§ Texto fornecido
+ + +

A admiração provém do fato de serem, realmente, essencialmente girafas. Em geral, nossas girafas deixam muito a desejar. São de compensado, plástico, cartolina ou papel; servem a promoções comerciais, e é só. Poucas, mais concretas, trabalham no circo, e podemos considerá-las antes escravas do que artistas; ficamos a desejar-lhes um 13 de Maio. As de agora, ostentando um físico iniludível, não se propõem a vender coisa alguma, nem trabalham grátis no picadeiro. Percebe-se, ao apalpá-las, que nasceram girafas, embora o fizessem em Antuérpia e não na selva africana, e girafas continuam, com admirável pertinácia, em época de mutações desconcertantes: girafas puras, ao natural. Um garoto, a meu lado, comentou diante da foto:

— Puxa, mas são um bocado girafas, hem? 

E ainda não vira os originais. Os que viram são unânimes em atestar a girafalidade intrínseca dos dois exemplares, e à admiração juntam inveja.

A razão desta última é que, mal chegaram ao Rio de Janeiro, as duas girafas, ou melhor, o casal de, não teve problemas. Táxi, hotel, essas coisas? Encontram à sua disposição área residencial vasta e privativa, que lhes permite espalhar confortavelmente as pernas, sem invadir propriedade alheia. Não lhes deram nenhum apartamento tipo quarto/kit, onde se acumulam cachos de cinco, seis ou mais não-girafas. Têm sol à vontade! E outras fortunas. E chamam-se, idílica, porém não shakespearianamente, Romeu e Julieta, sem Montecchios e Capuletos a se matarem em volta por questões de família. São talvez os derradeiros namorados românticos, e pastam suas proteínas e sais minerais com uma tranquilidade, mas com uma tranquilidade...

Não que essas pessoas reprovem a largueza imobiliária, a boa comidinha dada a girafas. Quem se integra na natureza não pratica esse egoísmo, antes aprova e louva tais cuidados. O que aflora ao pensamento do observador encantado é uma ideia, uma hipótese, um ponto de interrogação cercado de muita cisma: “Se eu tivesse nascido girafa, talvez fosse mais feliz”. Em todo caso, contemplar uma girafa, pelo menos até agora e aqui, onde elas são raras e quase nunca autênticas, é uma pequena felicidade.

+ + +

§ Pedido 1
Edite o trecho do texto sobre as girafas que vai de "A razão desta" até "com uma tranquilidade...", inclusive, trocando "Rio de Janeiro" por "Recife".
§ Pedido 2
Segundo o texto sobre as girafas, como se chamam os dois animais?
§ Pedido 3
Resuma o texto sobre as girafas em duas frases.
Baseie-se somente no texto fornecido.

+ + +

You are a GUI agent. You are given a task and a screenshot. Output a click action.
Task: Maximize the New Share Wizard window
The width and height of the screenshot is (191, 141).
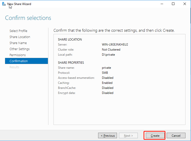tap(173, 4)
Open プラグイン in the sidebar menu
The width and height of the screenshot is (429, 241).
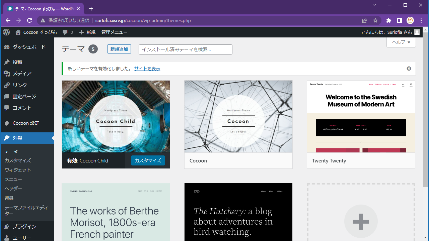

+ + +

§ Resposta escrita 1
A razão desta última é que, mal chegaram ao Recife, as duas girafas, ou melhor, o casal de, não teve problemas. Táxi, hotel, essas coisas? Encontram à sua disposição área residencial vasta e privativa, que lhes permite espalhar confortavelmente as pernas, sem invadir propriedade alheia. Não lhes deram nenhum apartamento tipo quarto/kit, onde se acumulam cachos de cinco, seis ou mais não-girafas. Têm sol à vontade! E outras fortunas. E chamam-se, idílica, porém não shakespearianamente, Romeu e Julieta, sem Montecchios e Capuletos a se matarem em volta por questões de família. São talvez os derradeiros namorados românticos, e pastam suas proteínas e sais minerais com uma tranquilidade, mas com uma tranquilidade...

§ Resposta escrita 2
Chamam-se Romeu e Julieta.

§ Resposta escrita 3
O texto relata a admiração causada por duas girafas autênticas, nascidas em Antuérpia, que ao chegarem ao Rio de Janeiro encontraram uma área residencial vasta e privativa e se chamam Romeu e Julieta. Quem as vê sente também inveja e chega a pensar que talvez fosse mais feliz se tivesse nascido girafa, pois aqui, onde elas são raras, contemplar uma girafa é uma pequena felicidade.